### INPUT FOR THIS TASK
+ + + + +

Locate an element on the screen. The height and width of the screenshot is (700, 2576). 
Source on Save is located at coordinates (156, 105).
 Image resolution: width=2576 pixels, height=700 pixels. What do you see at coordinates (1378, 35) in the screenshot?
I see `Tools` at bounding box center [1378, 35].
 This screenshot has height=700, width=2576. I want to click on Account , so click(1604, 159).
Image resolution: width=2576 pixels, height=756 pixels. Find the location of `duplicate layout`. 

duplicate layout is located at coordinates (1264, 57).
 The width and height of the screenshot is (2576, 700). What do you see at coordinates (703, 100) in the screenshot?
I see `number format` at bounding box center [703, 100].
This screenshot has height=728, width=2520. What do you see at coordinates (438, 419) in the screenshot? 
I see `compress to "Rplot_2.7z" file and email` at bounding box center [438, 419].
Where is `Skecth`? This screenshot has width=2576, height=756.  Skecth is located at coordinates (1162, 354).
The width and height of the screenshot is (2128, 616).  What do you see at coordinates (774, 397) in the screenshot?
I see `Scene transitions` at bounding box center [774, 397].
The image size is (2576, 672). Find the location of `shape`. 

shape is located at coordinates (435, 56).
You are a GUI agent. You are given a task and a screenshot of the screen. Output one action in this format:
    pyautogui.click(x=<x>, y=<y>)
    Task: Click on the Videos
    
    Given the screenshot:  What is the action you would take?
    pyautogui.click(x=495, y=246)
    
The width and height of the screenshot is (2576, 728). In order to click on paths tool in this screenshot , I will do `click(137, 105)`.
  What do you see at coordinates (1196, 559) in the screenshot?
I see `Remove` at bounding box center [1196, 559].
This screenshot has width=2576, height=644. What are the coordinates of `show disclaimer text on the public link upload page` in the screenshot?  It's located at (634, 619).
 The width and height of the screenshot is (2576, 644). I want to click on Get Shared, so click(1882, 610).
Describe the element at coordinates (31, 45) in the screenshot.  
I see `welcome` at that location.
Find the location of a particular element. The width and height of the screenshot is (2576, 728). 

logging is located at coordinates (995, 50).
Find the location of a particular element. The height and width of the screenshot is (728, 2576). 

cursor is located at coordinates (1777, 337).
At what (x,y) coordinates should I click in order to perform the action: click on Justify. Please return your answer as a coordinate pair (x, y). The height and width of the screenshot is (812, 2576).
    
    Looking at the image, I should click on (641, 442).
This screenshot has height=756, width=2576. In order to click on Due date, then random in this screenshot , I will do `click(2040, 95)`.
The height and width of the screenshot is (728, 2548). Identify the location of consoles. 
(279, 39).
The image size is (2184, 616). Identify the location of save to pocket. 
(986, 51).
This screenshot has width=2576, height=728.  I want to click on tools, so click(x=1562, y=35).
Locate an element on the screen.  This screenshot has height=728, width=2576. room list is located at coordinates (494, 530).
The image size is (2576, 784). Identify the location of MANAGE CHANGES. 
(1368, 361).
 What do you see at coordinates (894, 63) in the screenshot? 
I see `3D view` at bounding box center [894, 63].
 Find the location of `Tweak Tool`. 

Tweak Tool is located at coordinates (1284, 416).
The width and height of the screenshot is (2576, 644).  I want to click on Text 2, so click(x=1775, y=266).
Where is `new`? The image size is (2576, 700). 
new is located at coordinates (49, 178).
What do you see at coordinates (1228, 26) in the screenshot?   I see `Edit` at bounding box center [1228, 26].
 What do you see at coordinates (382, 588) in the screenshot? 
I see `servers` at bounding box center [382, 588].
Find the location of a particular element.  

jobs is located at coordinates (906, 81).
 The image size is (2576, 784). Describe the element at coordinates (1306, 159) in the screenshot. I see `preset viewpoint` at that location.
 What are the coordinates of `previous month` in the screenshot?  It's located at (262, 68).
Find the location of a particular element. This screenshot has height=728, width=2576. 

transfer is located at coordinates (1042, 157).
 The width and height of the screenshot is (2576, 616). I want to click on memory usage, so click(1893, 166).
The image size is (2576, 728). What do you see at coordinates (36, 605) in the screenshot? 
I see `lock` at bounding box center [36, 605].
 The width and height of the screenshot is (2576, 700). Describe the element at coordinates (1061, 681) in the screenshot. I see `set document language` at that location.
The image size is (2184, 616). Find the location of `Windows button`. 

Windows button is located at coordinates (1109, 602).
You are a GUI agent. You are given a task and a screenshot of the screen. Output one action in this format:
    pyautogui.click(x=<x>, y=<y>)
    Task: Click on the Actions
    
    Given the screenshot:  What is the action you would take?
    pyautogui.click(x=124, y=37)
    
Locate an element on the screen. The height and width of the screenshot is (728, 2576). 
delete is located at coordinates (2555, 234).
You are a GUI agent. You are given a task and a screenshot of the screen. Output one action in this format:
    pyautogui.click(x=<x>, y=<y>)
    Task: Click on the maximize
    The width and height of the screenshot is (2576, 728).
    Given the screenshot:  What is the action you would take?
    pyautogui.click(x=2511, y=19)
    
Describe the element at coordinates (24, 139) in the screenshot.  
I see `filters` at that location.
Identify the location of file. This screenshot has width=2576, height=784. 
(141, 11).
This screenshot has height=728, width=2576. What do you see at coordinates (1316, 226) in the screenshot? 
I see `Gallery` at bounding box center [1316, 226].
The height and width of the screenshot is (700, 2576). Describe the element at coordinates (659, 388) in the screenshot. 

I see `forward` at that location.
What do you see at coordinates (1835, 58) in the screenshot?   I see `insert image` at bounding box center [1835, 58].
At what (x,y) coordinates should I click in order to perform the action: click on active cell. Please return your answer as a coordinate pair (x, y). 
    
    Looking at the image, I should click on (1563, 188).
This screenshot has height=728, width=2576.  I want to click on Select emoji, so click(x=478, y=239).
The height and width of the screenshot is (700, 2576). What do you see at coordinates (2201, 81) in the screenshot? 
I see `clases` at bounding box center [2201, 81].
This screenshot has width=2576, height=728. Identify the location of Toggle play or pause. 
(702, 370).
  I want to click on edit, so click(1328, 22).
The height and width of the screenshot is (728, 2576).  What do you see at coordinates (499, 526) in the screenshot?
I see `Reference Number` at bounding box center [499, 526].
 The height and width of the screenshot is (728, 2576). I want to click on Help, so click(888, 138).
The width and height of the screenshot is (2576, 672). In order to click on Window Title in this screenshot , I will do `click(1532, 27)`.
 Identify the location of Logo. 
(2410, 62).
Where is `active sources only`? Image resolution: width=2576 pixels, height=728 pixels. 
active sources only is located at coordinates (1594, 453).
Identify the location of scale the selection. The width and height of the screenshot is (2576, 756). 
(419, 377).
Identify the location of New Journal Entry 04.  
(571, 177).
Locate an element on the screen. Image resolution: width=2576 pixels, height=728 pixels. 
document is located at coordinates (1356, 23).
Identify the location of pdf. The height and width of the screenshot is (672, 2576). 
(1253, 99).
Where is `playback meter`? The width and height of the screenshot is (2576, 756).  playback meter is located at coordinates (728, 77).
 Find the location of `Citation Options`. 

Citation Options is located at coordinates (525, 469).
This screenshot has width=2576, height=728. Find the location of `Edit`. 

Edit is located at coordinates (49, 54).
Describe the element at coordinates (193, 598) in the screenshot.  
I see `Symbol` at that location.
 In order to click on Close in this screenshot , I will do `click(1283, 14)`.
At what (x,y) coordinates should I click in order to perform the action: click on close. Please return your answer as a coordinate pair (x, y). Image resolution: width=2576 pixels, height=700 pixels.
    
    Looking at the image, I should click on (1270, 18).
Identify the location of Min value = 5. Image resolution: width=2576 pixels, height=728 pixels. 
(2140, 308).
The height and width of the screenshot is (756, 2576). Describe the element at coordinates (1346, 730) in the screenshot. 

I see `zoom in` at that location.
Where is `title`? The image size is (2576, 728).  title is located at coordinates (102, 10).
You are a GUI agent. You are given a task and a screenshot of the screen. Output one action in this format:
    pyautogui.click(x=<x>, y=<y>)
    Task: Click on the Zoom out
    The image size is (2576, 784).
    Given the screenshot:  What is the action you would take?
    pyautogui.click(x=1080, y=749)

+ + + + +

### WRITTEN PROBLEM
Transcribe the items word for word, from the line containing "The height and width of the screenshot is (756, 2576)." through the last line of the items.

### ANSWER TO THE EXERCISE
The height and width of the screenshot is (756, 2576). Describe the element at coordinates (1346, 730) in the screenshot. 

I see `zoom in` at that location.
Where is `title`? The image size is (2576, 728).  title is located at coordinates (102, 10).
You are a GUI agent. You are given a task and a screenshot of the screen. Output one action in this format:
    pyautogui.click(x=<x>, y=<y>)
    Task: Click on the Zoom out
    The image size is (2576, 784).
    Given the screenshot:  What is the action you would take?
    pyautogui.click(x=1080, y=749)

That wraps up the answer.